Copy the material below from its start down through the line containing "Action: click(x=468, y=60)", including both ends, reproducing each line without changes.
^^^^^^^^^^^^^^^^
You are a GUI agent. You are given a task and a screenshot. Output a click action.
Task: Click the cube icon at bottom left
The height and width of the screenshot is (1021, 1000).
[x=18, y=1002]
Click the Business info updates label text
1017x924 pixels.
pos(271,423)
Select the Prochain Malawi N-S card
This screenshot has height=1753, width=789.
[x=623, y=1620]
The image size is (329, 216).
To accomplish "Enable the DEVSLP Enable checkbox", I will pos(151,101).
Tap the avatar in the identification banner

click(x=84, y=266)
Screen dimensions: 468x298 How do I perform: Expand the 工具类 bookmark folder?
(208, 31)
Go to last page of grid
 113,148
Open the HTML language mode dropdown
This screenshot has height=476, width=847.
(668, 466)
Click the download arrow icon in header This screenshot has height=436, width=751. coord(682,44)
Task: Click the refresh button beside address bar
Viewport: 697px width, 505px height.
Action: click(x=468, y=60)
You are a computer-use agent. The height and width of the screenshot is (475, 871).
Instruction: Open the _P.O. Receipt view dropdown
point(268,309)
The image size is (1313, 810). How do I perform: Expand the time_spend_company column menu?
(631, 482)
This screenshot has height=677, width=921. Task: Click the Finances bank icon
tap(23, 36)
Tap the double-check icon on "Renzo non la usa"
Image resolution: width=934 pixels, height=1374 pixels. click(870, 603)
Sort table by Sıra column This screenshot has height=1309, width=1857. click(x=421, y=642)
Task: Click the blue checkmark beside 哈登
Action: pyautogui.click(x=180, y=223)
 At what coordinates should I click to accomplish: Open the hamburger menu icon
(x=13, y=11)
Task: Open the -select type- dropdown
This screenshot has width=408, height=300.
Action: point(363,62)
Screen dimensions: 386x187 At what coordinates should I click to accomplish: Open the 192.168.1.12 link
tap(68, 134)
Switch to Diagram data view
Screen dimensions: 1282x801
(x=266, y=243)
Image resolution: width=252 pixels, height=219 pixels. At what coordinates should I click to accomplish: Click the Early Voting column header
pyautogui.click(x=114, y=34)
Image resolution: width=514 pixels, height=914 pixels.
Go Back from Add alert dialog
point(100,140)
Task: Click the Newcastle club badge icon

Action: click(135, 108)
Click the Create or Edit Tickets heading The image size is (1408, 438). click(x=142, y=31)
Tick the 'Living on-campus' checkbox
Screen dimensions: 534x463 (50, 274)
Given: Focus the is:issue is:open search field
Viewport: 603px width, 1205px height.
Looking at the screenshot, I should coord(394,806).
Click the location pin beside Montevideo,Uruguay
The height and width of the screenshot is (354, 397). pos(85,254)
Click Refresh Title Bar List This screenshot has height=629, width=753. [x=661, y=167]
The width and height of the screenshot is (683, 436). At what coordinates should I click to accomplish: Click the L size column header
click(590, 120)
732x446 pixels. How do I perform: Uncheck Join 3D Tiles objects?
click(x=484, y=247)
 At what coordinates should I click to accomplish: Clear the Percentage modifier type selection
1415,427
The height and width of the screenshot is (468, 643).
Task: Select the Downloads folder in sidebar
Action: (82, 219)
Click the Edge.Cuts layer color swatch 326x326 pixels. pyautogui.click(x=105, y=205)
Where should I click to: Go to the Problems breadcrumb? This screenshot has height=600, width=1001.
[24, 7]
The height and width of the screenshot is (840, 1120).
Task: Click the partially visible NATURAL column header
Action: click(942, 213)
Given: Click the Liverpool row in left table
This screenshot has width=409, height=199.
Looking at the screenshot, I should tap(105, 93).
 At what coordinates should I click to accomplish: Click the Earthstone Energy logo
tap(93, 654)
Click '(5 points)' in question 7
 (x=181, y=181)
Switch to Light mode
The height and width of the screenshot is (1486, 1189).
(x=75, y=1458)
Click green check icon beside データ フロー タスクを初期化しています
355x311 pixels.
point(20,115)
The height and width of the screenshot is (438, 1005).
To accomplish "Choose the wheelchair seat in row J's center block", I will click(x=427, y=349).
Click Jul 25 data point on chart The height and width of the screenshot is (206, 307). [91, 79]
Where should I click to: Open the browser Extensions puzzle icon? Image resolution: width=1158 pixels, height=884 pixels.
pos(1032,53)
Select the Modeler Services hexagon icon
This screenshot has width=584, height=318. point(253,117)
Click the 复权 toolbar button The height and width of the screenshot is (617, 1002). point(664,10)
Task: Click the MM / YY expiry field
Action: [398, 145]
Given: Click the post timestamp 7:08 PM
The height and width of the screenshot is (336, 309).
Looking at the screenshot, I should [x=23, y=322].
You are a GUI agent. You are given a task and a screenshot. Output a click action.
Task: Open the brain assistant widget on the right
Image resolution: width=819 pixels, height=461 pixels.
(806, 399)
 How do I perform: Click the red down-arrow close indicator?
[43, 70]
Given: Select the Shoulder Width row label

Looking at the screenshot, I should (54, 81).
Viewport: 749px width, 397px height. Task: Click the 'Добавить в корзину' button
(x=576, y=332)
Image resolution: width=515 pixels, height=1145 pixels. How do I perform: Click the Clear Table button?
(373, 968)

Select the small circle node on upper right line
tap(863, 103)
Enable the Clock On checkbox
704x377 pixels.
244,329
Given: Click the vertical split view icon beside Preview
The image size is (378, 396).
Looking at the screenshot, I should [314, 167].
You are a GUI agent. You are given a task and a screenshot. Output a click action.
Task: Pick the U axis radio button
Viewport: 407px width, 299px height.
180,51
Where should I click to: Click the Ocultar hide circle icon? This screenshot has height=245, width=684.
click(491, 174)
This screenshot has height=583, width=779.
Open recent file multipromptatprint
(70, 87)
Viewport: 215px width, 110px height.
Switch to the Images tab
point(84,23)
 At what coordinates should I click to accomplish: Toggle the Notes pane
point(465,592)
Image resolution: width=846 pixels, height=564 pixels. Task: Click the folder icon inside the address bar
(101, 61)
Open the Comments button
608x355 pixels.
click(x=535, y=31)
^^^^^^^^^^^^^^^^
Output for this task:
You are a GUI agent. You are given a task and a screenshot. Output a click action.
Task: Click the cube icon at bottom left
The height and width of the screenshot is (1021, 1000).
[x=18, y=1002]
Click the Business info updates label text
1017x924 pixels.
pos(271,423)
Select the Prochain Malawi N-S card
This screenshot has height=1753, width=789.
[x=623, y=1620]
The image size is (329, 216).
To accomplish "Enable the DEVSLP Enable checkbox", I will pos(151,101).
Tap the avatar in the identification banner

click(x=84, y=266)
Screen dimensions: 468x298 How do I perform: Expand the 工具类 bookmark folder?
(208, 31)
Go to last page of grid
 113,148
Open the HTML language mode dropdown
This screenshot has height=476, width=847.
(668, 466)
Click the download arrow icon in header This screenshot has height=436, width=751. coord(682,44)
Task: Click the refresh button beside address bar
Viewport: 697px width, 505px height.
Action: click(x=468, y=60)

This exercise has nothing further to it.